Jess: You can think of our digestive system as a big long tube from mouth to anus. Much of it is mucous lined and protects the cells and tissues with a nice mucous barrier. Amongst the sensitive tissue and mucous is an ecosystem of pathogens, including a wide variety of different bacteria that perform different roles. “Good” bacteria and “bad” bacteria is a relative term because all bacteria plays a role, it’s just that some strains are more important than others in health promoting benefits. If you think of good bacteria as cops and bad bacteria as robbers, it would make sense that you would want more cops than robbers. You’re always going to have bad bacteria, what really matters is do you have more beneficial bacteria in relationship to the harmful stuff. The good stuff will provide you all types of benefit including lowering inflammation, creating nutrients like Vitamin K and certain B vitamins and promoting a healthy immune system.
The type of food we eat, people we hang around, water we drink, skin products we use, light we’re exposed to, environment we live in and even the time of the cycle we are in all impact our balance of bacteria.
For someone who’s been on rounds and rounds of antibiotics in the past and wants to restore their gut health, what are a few actionable steps they can take to help?
Jess: I think it’s important to understand that not all antibiotics are created equal. Some are broad spectrum and will wipe out many strains of bacteria, both good and bad, and then some are more targeted and not so broad. Before you assume the antibiotics are the culprit in your gut health woes, I think it’s important to get clear on what type of antibiotics you’ve taken.

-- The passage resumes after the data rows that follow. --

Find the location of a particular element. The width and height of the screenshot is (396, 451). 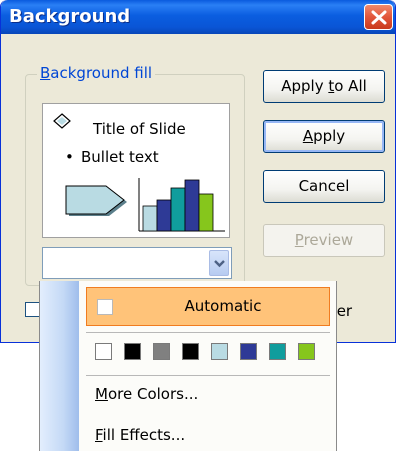

title-bar: Background is located at coordinates (198, 17).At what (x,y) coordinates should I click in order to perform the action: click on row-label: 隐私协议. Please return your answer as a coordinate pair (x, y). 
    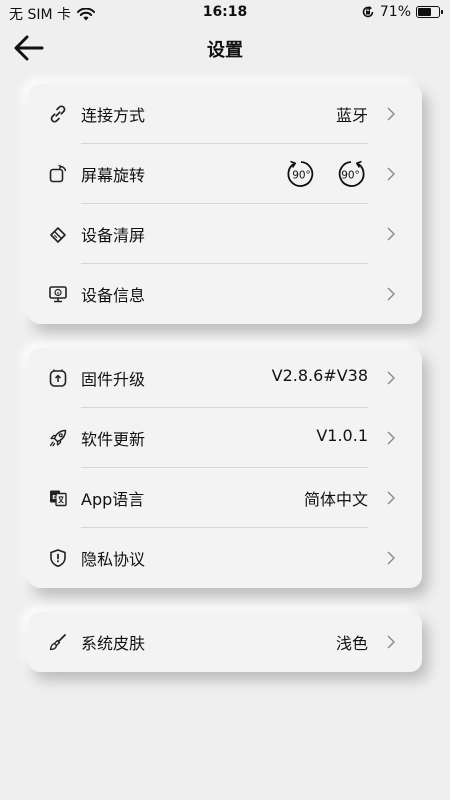
    Looking at the image, I should click on (114, 560).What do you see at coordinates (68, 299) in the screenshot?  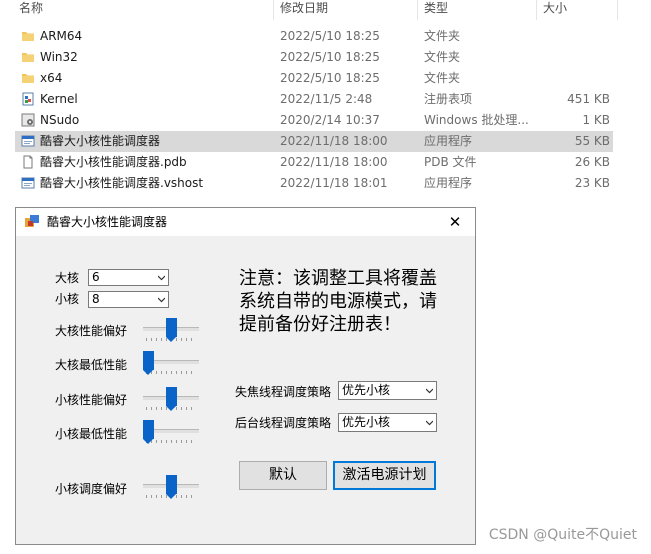 I see `small-core-label: 小核` at bounding box center [68, 299].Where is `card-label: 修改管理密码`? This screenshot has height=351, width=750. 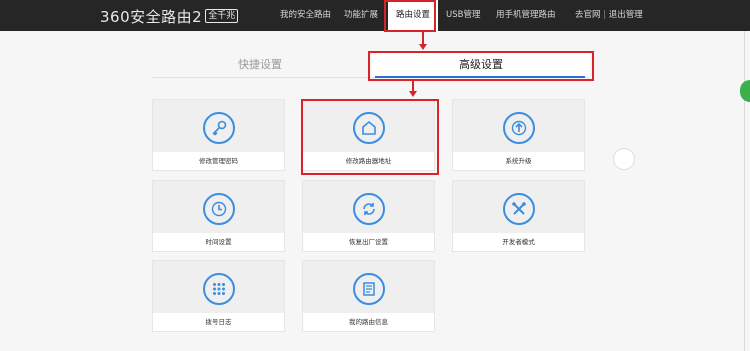 card-label: 修改管理密码 is located at coordinates (218, 161).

Also, there’s this widespread fear of antibiotics in the health and wellness community, but we have to understand that the term “antibiotic” refers to anything that kills bacteria. A lot of us like to blame antibiotics for our gut woes, when in reality, so many of us are unknowingly exposing ourselves to “antibiotic” substances every single day. This, combined with multiple rounds of antibiotics, especially taken within the first three years of life can greatly affect gut health for life. Unfiltered water that contains chlorine, non-organic fruits, veggies and meats, seed oils and skincare and household cleaning products are just a few antimicrobial substances that we are exposed to regularly.

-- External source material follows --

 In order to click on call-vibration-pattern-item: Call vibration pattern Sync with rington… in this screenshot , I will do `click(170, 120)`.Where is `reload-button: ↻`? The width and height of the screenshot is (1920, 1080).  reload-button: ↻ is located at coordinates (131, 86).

It is important to test your stool and understand how the antibiotics have affected your gut health before figuring out what to do about it. But, making sure you are eating as high quality foods as possible, including high quality meat and variety of fresh produce and avoiding processed food and alcohol while on antibiotics and a few weeks after antibiotics is the best way to allow your gut to recover quickly and effectively. Like I said, it is a self-healing machine.
Can you share about the emotional link to the gut (if you believe there is a link) and how our emotions and mental state can affect our gut health?

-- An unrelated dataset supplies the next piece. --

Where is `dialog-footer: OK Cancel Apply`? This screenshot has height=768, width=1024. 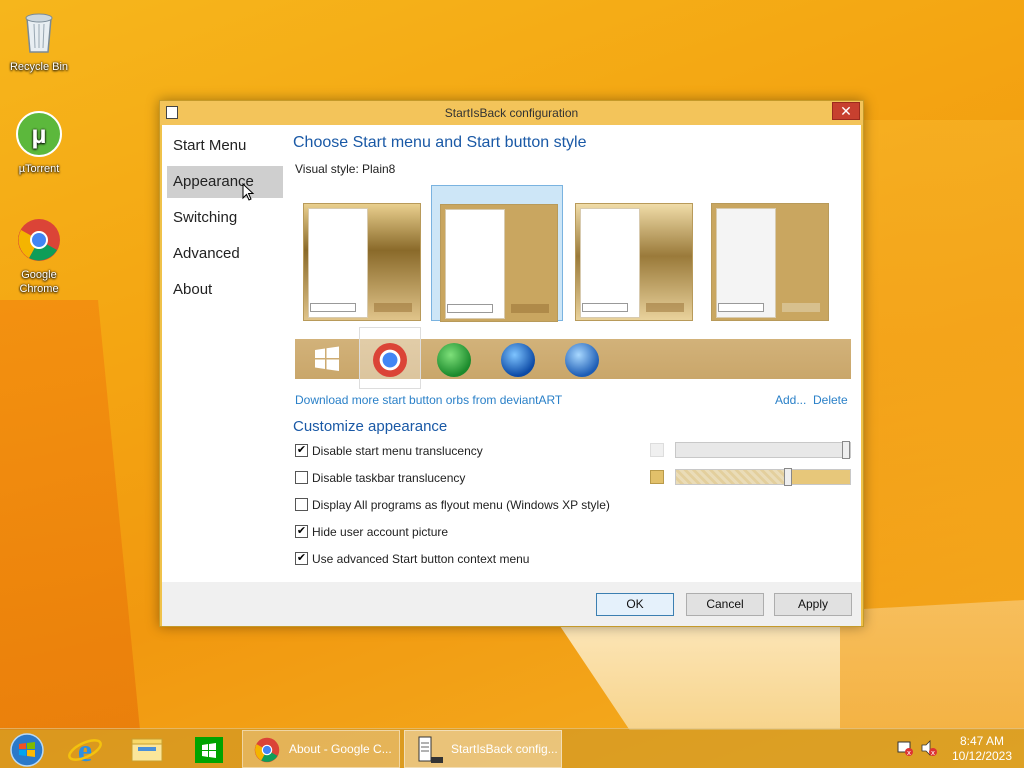 dialog-footer: OK Cancel Apply is located at coordinates (512, 604).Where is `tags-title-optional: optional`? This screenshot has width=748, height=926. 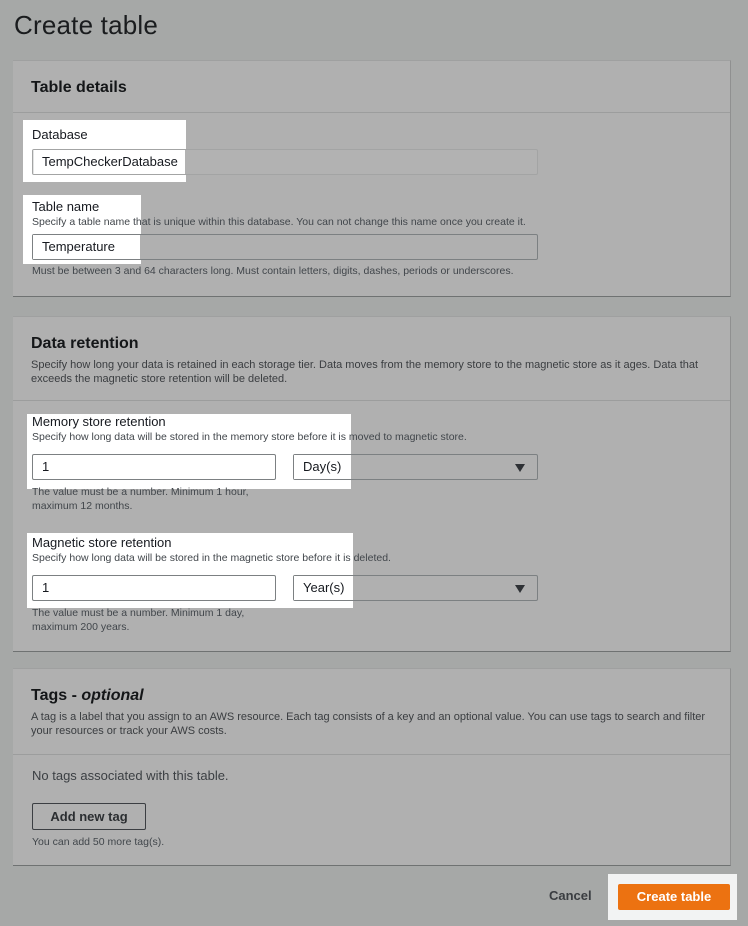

Jess: So, this is a huge topic, but put simply: our gut and brain are intimately connected via the central nervous system. This is referred to as the gut-brain axis. We have a huge nerve called the Vagus nerve that connects the brain to the digestive tract, which holds about one hundred million nerve endings. At the end of the nerve fiber, chemical substances called neurotransmitters are created. These neurotransmitters, including dopamine and serotonin amongst many others, make their way from the gut into the whole body and are responsible for many of the actions needed to maintaining homeostasis, or whole body balance. These chemical substances can affect many things including gut motility, blood flow, nutrient absorption, immune system response and the gut bacteria. Then, on the flip side, what’s going on in the brain can directly affect the gut. If there is high amounts of stress being registered by the CNS, digestive function and neurotransmitter production will be altered to allow the body to adapt to the stress.